> [作業内容]:
下の本文抜粋を読み、次の問いに答えてください。
1. 黒柳さんが着ている服は、どこの国のものですか。
2. 三越劇場は、三越デパートの何階にありますか。
3. 黒柳さんは翌日の電話で、その服が何売場にあったと伝えましたか。

> [本文抜粋]:
════════════════
[黒柳]
今日、こんなに動物の話ばっかりしてもナンなので。

[糸井]
いや、ぜんぜん大丈夫です(笑)。

[黒柳]
じゃあ、いま着ている洋服の話をしますね。
これはアルパカです。
うしろもきれいでしょ。



[糸井]
アルパカってこんななんですか!
これは日本の服ですか。

[黒柳]
いいえ、ペルーです。
我ながらすごいなと思ったんですが──
ずいぶん前のこと、日本橋の三越デパートの中を通ったんです。
つまり、三越劇場に出演するためにね。

[糸井]
はい。

[黒柳]
ちょっと時間に遅れていたので、ビューッと走っていったんですけど、この服が1階の売り場に飾ってありました。
そのまま6階の劇場に行って、仕事して、違う出口から出て、うちへ帰りました。
寝る前になって
「なんだか今日、目のはしっこのところに、 すっごくきれいなものがあった気がする」

[観客]
(笑)

[黒柳]
「あれはいったいなんだったんだろう」



[糸井]
うわぁ。

[黒柳]
次の日、三越デパートに電話しましてね。

[糸井]
はい、はい(笑)。

[黒柳]
「昨日、1階の手袋売場か えりまき売場のところに すっごくきれいなものがあったんですけど、 あれはなんですか」
と訊いたら、デパートの方、
「なんでございましょうね」
って。

[観客]
(笑)

[黒柳]
そんな訊かれ方じゃ、わからないわよね。
でも、デパートはすごいです。
とうとう追跡して、この服を扱うペルーの会社の電話番号を教えてくれたの。

[糸井]
うん、うん。

[黒柳]
そこへ電話して、お支払いして、送っていただきました。
アルパカって、ふつうはこういうイメージじゃないでしょ?

[糸井]
茶やオフホワイトのカウチンみたいなものはよくありますが‥‥まぁ、そんな色のアルパカがいるわけじゃないけど(笑)。

[黒柳]
‥‥フッ(笑)、こんなアルパカがいたらね、捕まっちゃいますよ、すぐ。



[糸井]
そうですよね。

[黒柳]
こんな格好して、タッタッタッタッ歩いてたら。

[糸井]
色で捕まりますね。
昔の歌舞伎のスターが着ててもおかしくない存在感ですよ。
着るにはやっぱりひとつの思いきりが要りますね。
なんというか‥‥緞帳つきの劇場みたいな。

[黒柳]
‥‥フッ(笑)、そうです、そうです、ほとんどそうです。
これは、緞帳ですね。

[糸井]
「IBM寄贈」

[黒柳]
ふふふ、そうそう。
だけど、いつもこんなの着てるわけじゃないんですよ。

[糸井]
黒柳さん、帽子もおもしろいですね。
════════════════
> [表示情報]:
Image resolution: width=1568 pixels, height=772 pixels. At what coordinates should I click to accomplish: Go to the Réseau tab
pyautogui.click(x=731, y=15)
════════════════
> [解答]:
1. ペルーの服です。
2. 6階にあります。
3. 1階の手袋売場かえりまき売場のところにあったと伝えました。